**Set task:**
Recast the records below as a Markdown table with the columns "Row" and "Line," giving each nonblank line its own numbered row and leaving the pictures out.

**Records for locating text and elements:**
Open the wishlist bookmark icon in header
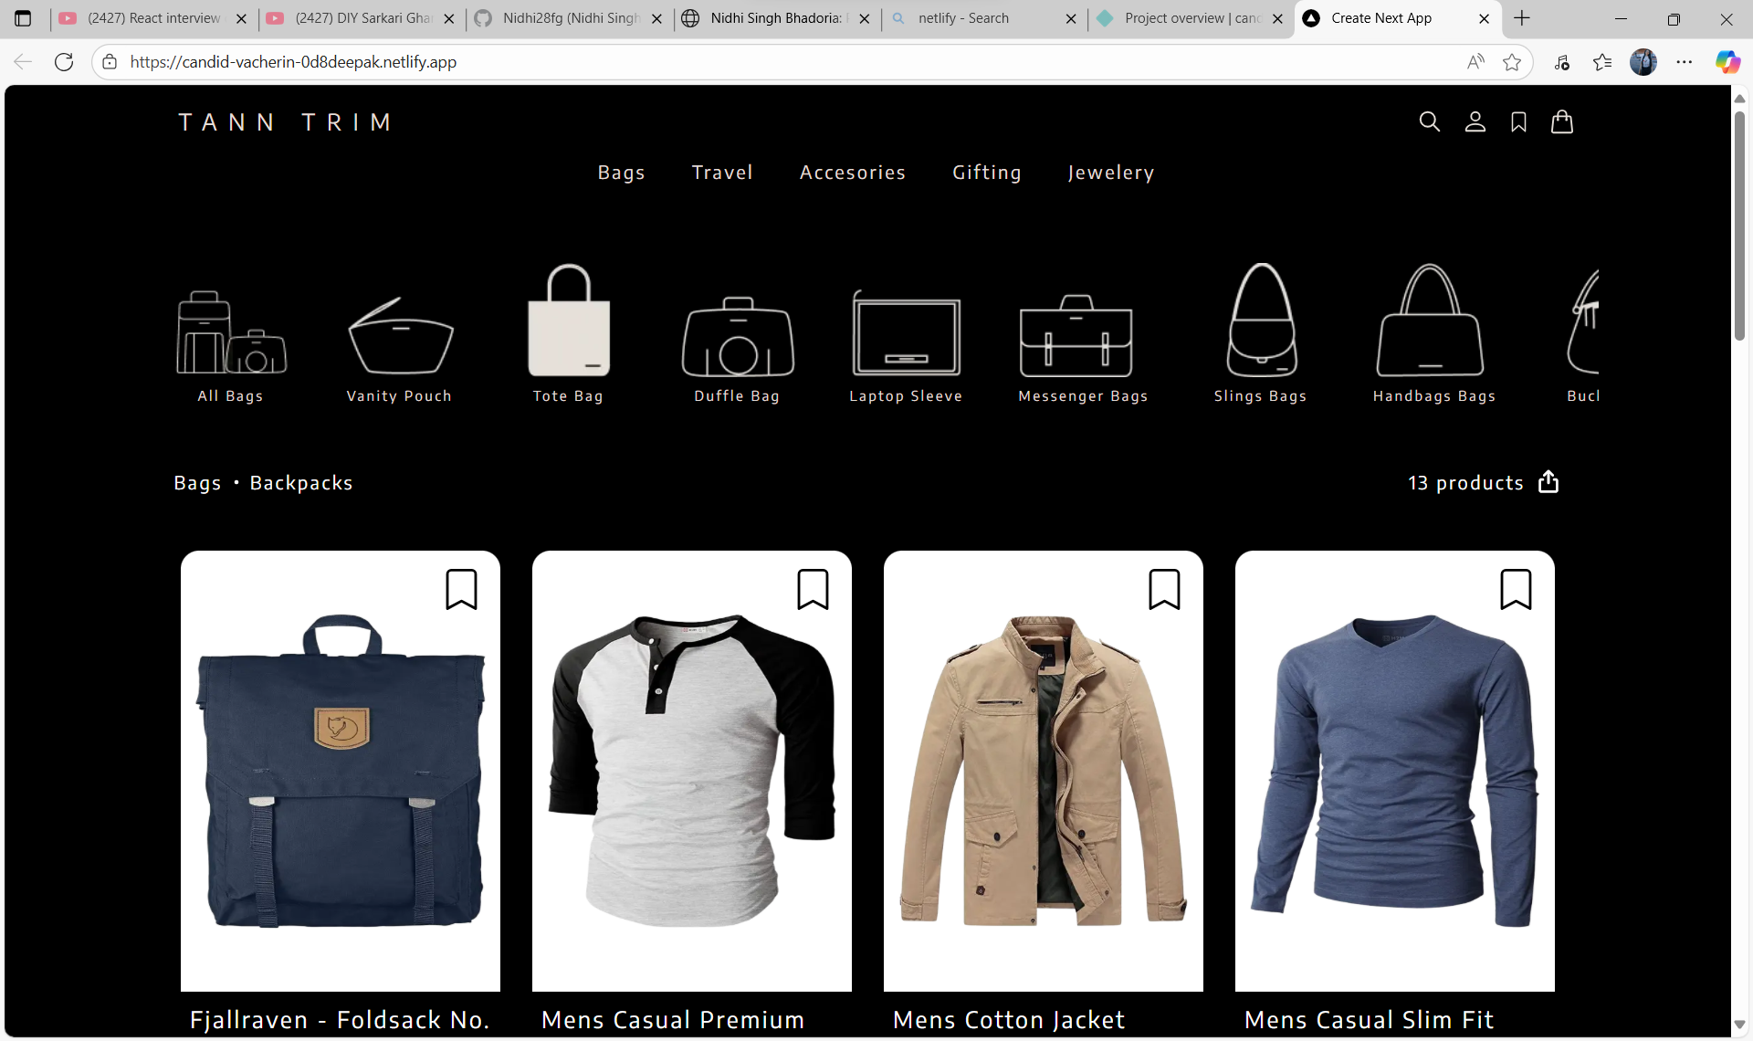 [1518, 121]
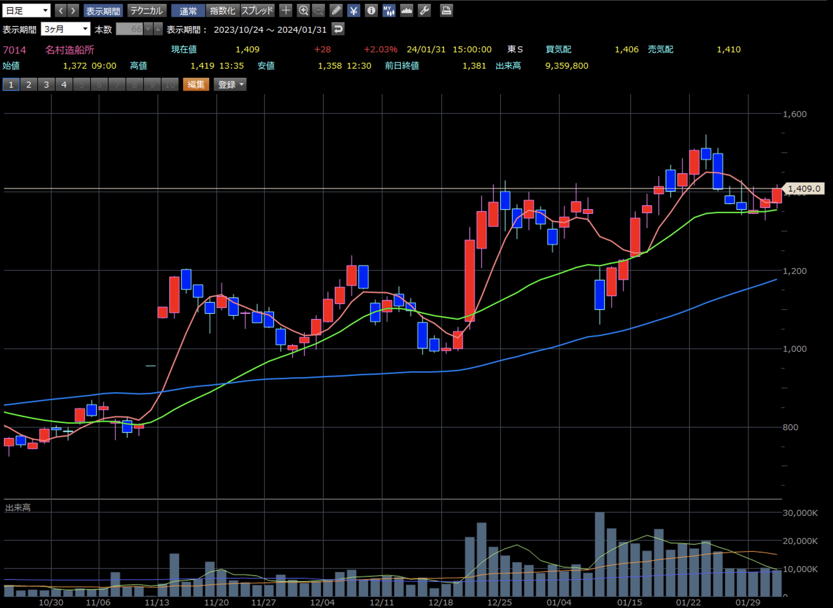Screen dimensions: 833x608
Task: Expand the 登録 dropdown button
Action: point(230,85)
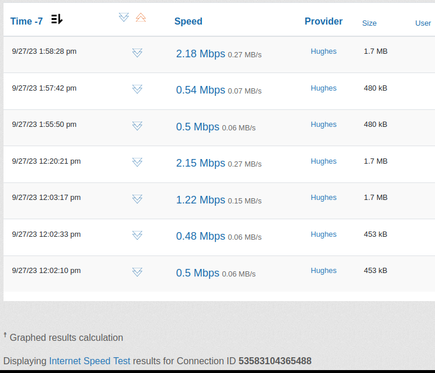Open the 1.22 Mbps speed result
Screen dimensions: 435x373
click(200, 200)
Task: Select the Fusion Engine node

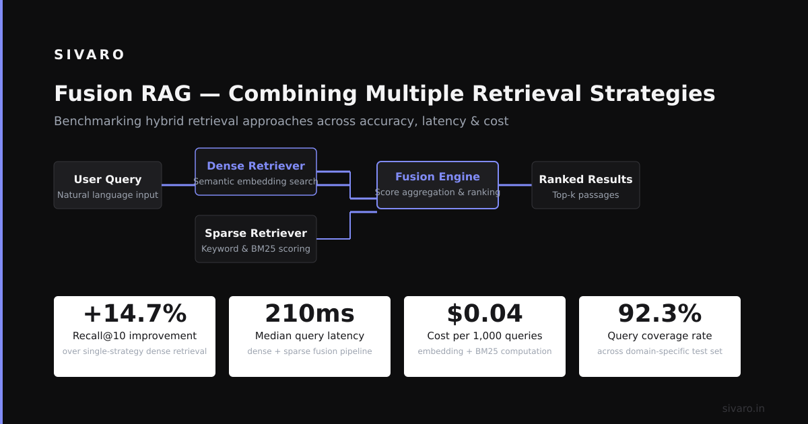Action: (x=438, y=185)
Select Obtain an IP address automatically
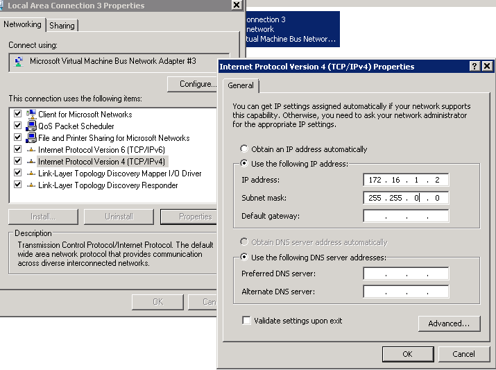 point(243,149)
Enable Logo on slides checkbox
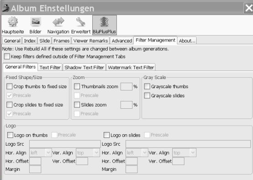This screenshot has height=180, width=253. coord(106,135)
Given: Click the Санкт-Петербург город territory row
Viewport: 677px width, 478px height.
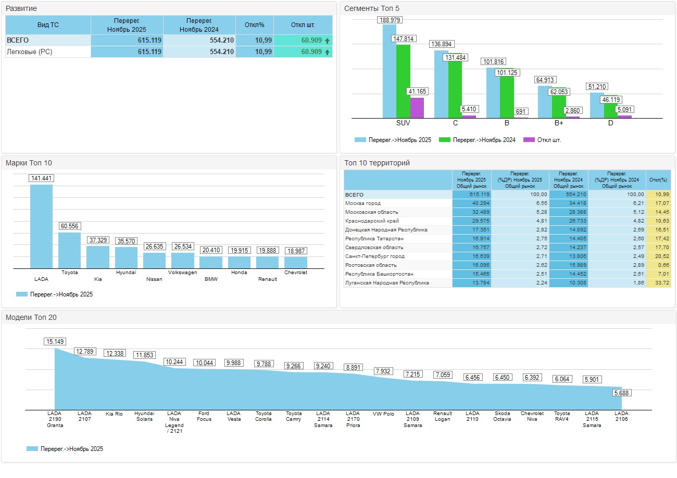Looking at the screenshot, I should [x=375, y=256].
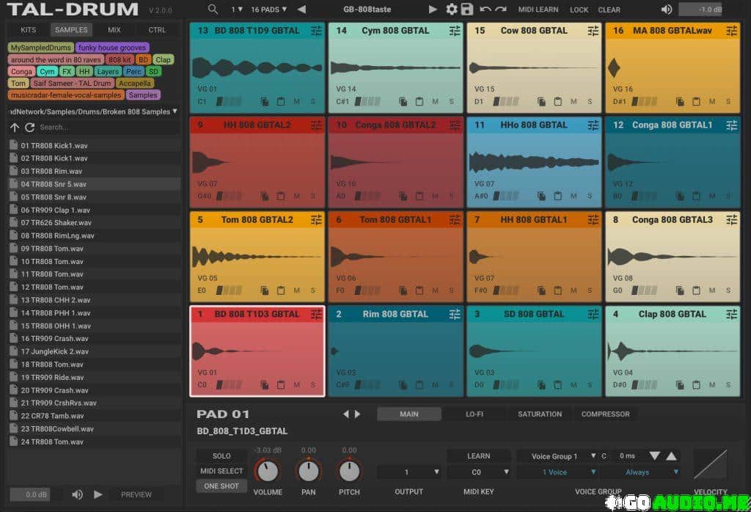
Task: Paste a sample onto the Cym 808 GBTAL pad
Action: coord(418,101)
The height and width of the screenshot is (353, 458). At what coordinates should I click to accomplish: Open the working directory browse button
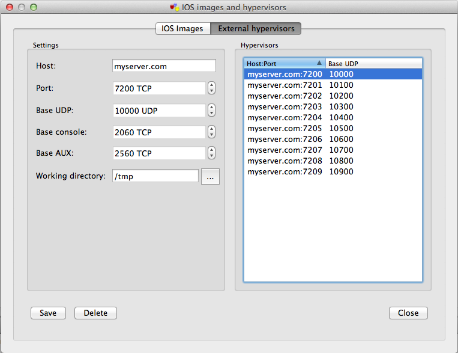tap(210, 176)
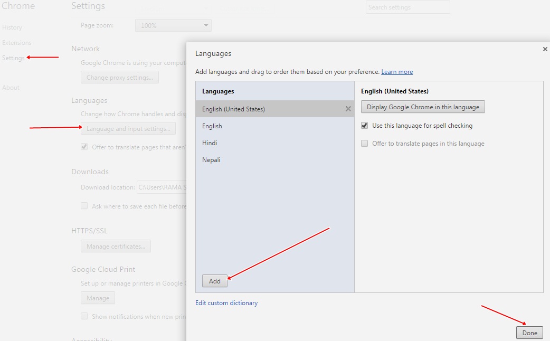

**Solution for this problem:**
| Row | Line |
|---|---|
| 1 | Open the wishlist bookmark icon in header |
| 2 |  [1518, 121] |
| 3 | Screen dimensions: 833x608 |
| 4 | Task: Expand the 登録 dropdown button |
| 5 | Action: point(230,85) |
| 6 | Open the 1.22 Mbps speed result |
| 7 | Screen dimensions: 435x373 |
| 8 | click(200, 200) |
| 9 | Task: Select the Fusion Engine node |
| 10 | Action: (x=438, y=185) |
| 11 | Select Obtain an IP address automatically |
| 12 |  point(243,149) |
| 13 | Enable Logo on slides checkbox |
| 14 | This screenshot has height=180, width=253. coord(106,135) |
| 15 | Given: Click the Санкт-Петербург город territory row |
| 16 | Viewport: 677px width, 478px height. |
| 17 | Looking at the screenshot, I should [x=375, y=256]. |
| 18 | Task: Paste a sample onto the Cym 808 GBTAL pad |
| 19 | Action: coord(418,101) |
| 20 | The height and width of the screenshot is (353, 458). At what coordinates should I click to accomplish: Open the working directory browse button |
| 21 | tap(210, 176) |